Highlights

In brief

Whole genome sequencing of three Candida auris patient samples in Singapore reveal significant genetic differences from known clades, suggesting the emergence of a new clade with potentially unique transmission patterns.

© Shutterstock

Mapping an evolving fungal foe

23 May 2025

Scientists identify a new, distinct group of the deadly yeast Candida auris, and urge the expansion of global surveillance efforts.

A silent menace in hospitals worldwide, the yeast Candida auris causes difficult-to-treat, often fatal infections in patients with weakened immune systems.

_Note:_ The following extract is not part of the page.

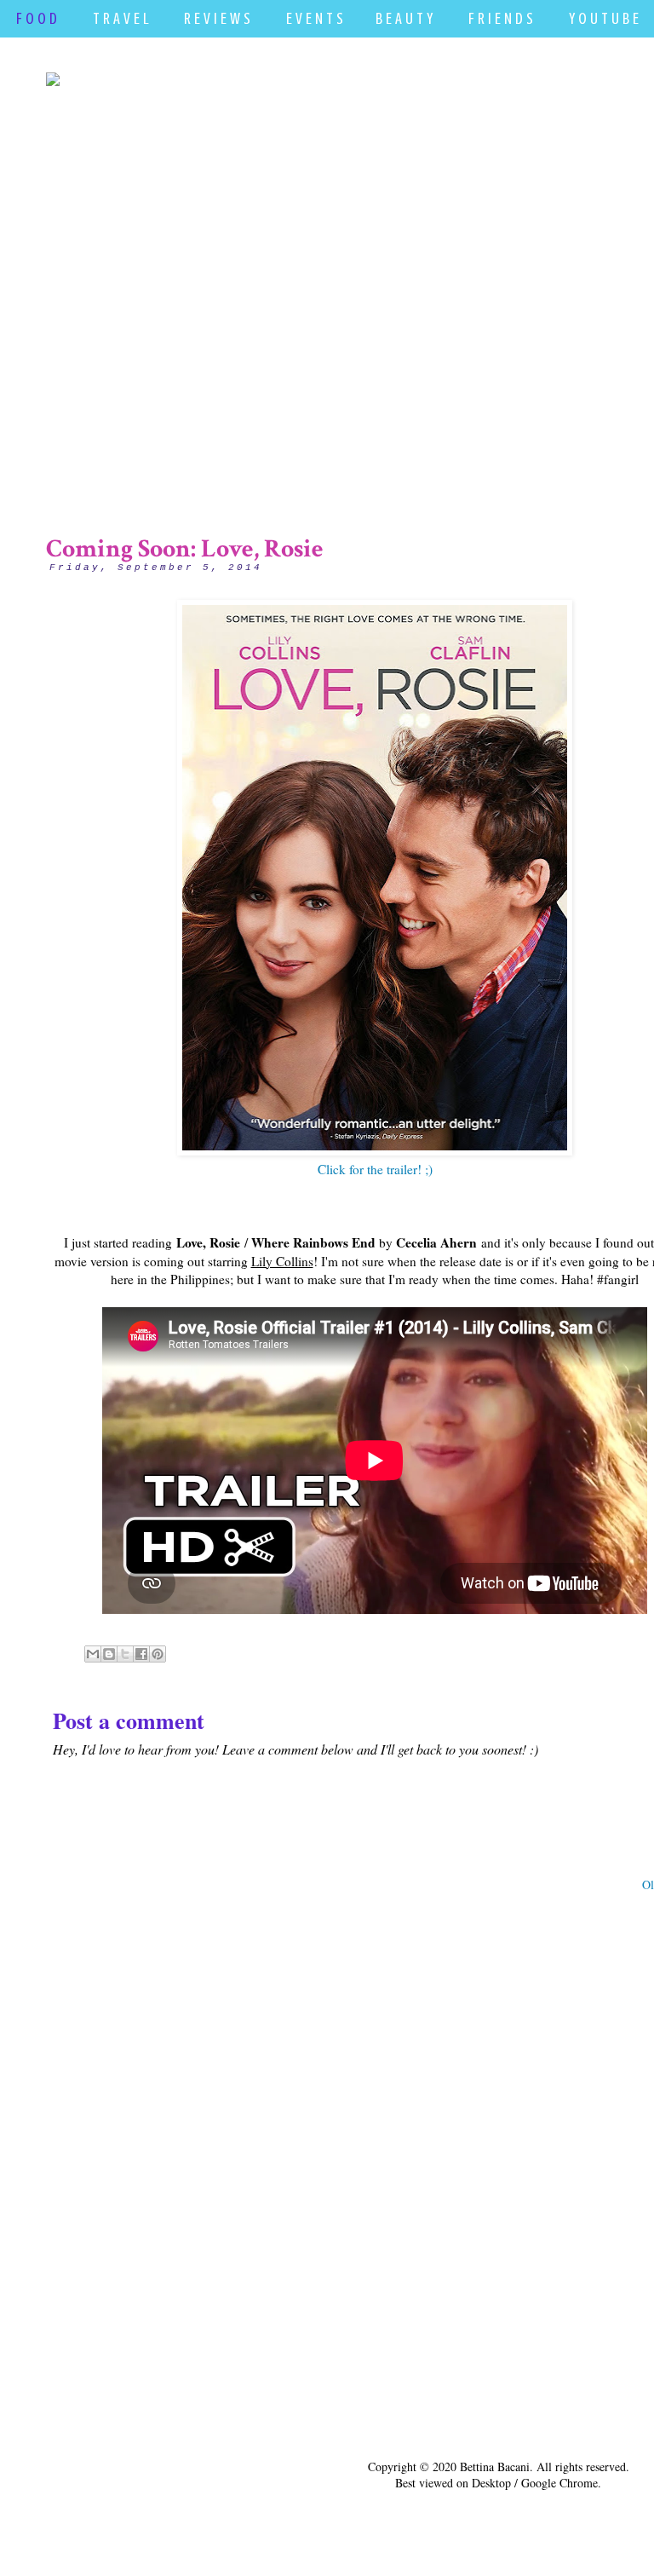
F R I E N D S (500, 18)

The World Health Organization has tagged C. auris as a high-priority pathogen, notorious for its resistance against rigorous decontamination measures and many antifungal drugs.

To date, researchers have identified five major C. auris clades: genetically-distinct clusters native to specific world regions, with each cluster having its own unique biochemical profiles, transmission pathways and treatment resistance features. Given this complexity, the best C. auris containment strategies rely on good surveillance protocols to trace the origins and spread of infectious strains.

At the A*STAR Genome Institute of Singapore (A*STAR GIS), Associate Director Niranjan Nagarajan, Scientist Chayaporn Suphavilai and PhD student Karrie Ko are among those keeping close tabs on C. auris strains found in Singaporean clinical settings.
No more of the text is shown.